# National Capital Orchid Society’s 69th Annual Show and Orchid Sale!



## Linus_Cello (Sep 8, 2016)

National Capital Orchid Society’s 69th Annual Show and Orchid Sale!

The National Capital Orchid Society’s 69th Annual Show and Sale will take place at Behnke Nurseries, 11300 Baltimore Boulevard, Beltsville, Maryland, from October 8 to 10, 2016 (Columbus Day Weekend). The show features museum-quality exhibits presented by commercial nurseries, visiting orchid societies from across the Mid-Atlantic Region, and individual hobbyist growers, from amateurs to connoisseurs.

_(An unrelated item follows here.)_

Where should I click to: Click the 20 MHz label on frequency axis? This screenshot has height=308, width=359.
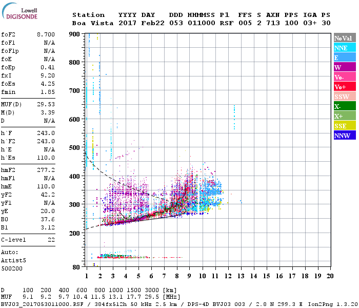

See! Fall is a prime blooming season for orchids. In fact, some only bloom this time of year! This year’s show offers an opportunity to see hundreds of different orchids, from unusual species to mainstream and cutting-edge hybrids, from delicate miniatures to robust specimens, all grown and displayed to perfection.

Buy! We will have 10 top East Coast vendors offering a wide selection of orchids, supplies, and orchid décor. There will be plants for both master growers looking for the unusual and beginners looking to start their orchid hobby. Vendors will have a variety of high-quality plants and can advise on the right orchid for different conditions. Pots, potting mixes, fertilizers, and other items will be available for purchase, and one vendor even offers realistic-looking blooming orchid plants sculpted in clay.

Learn! The show will have free lectures on orchids and how to grow them. Accomplished growers will be providing tips on getting your orchids to grow and bloom, and will be able to answer your specific questions. An “Orchid Doctor” will be on site during the show, and society members will be stationed throughout the show and sales areas to answer questions.

Further details and a complete schedule are available on the National Capital Orchid Society’s website at www.ncos.us/fallshow.htm, and you can follow us on Facebook! 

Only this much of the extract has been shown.